--- BEGIN Passage ---
I had also mentioned this in an earlier comment on another thread. It turns out that this is a standard concern in bargaining theory. See section 11.2 of this review paper.
So, yeah, it’s a problem, but it has to be solved anyway in order for AIs to negotiate with each other.
Create N AIs, one for each individual in the group, and program it with the utility function of that individual. [...] everyone is given an equal amount of bargaining power.
Do you think the more powerful group members are going to agree to that?!? They worked hard for their power and status—and are hardly likely to agree to their assets being ripped away from them in this way. Surely they will ridicule your scheme, and fight against it being implemented.
The main idea I wanted to introduce in that comment was the idea of using (supervised) bargaining to aggregate individual preferences. Bargaining power (or more generally, weighing of individual preferences) is a mostly orthogonal issue. If equal bargaining power turns out to be impractical and/or immoral, then some other distribution of bargaining power can be used.
Why not use virtual agents, which are given only a safe interface to negotiate with each other over, and no physical powers, and are monitored by a meta-AI that prevents them from trying to game the system, fool each other, etc. This would avoid having wars between superintelligences in the real physical universe.
I think that’s what I implied: there is a supervisor process that governs the negotiation process and eventually picks a random AI to be released into the real world.
--- END Passage ---
--- BEGIN Dataset excerpt ---
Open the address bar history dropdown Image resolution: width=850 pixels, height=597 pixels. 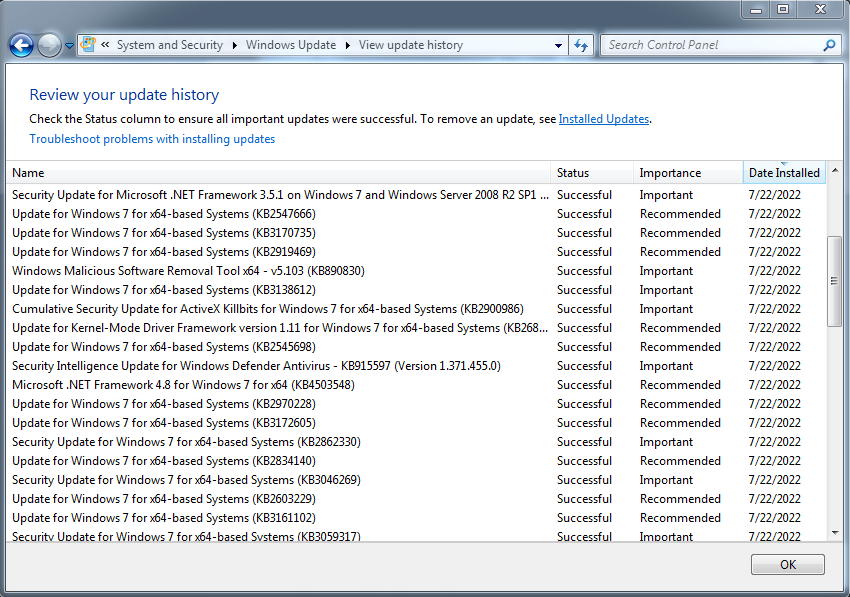[558, 46]
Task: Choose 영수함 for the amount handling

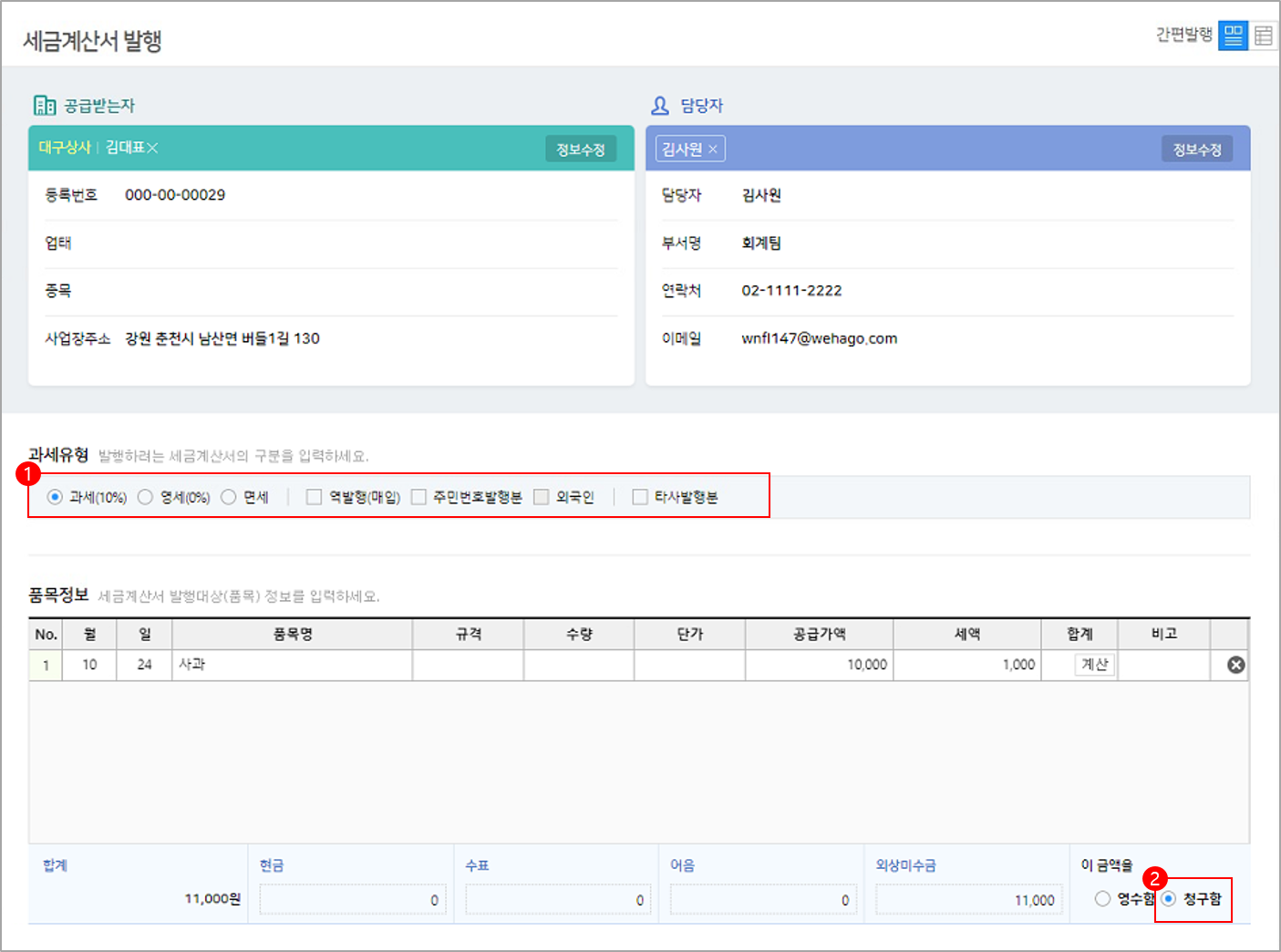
--- END Dataset excerpt ---
[Brief 1]: According to the thread on AI bargaining, what does the supervisor process eventually do?
[Brief 2]: Resume the thread on AI bargaining from the point where it stops.

[Written response 1]: It picks a random AI to be released into the real world.

[Written response 2]:
What exactly is “equal bargaining power” is vague. If you “instantiate” multiple AIs, their “bargaining power” may well depend on their “positions” relative to each other, the particular values in each of them, etc.
Then set a time in the future when one of those AIs will be randomly selected and allowed to take over the universe.
Why this requirement? A cooperation of AIs might as well be one AI. Cooperation between AIs is just a special case of operation of each AI in the environment, and where you draw the boundary between AI and environment is largely arbitrary.
The idea is that the status quo (i.e., the outcome if the AIs fail to cooperate) is N possible worlds of equal probability, each shaped according to the values of one individual/AI. The AIs would negotiate from this starting point and improve upon it. If all the AIs cooperate (which I presume would be the case), then which AI gets randomly selected to take over the world won’t make any difference.
What exactly is “equal bargaining power” is vague. If you “instantiate” multiple AIs, their “bargaining power” may well depend on their “positions” relative to each other, the particular values in each of them, etc.
In this case the AIs start from an equal position, but you’re right that their values might also figure into bargaining power. I think this is related to a point Eliezer made in the comment I linked to: a delegate may “threaten to adopt an extremely negative policy in order to gain negotiating leverage over other delegates.” So if your values make you vulnerable to this kind of threat, then you might have less bargaining power than others. Is this what you had in mind?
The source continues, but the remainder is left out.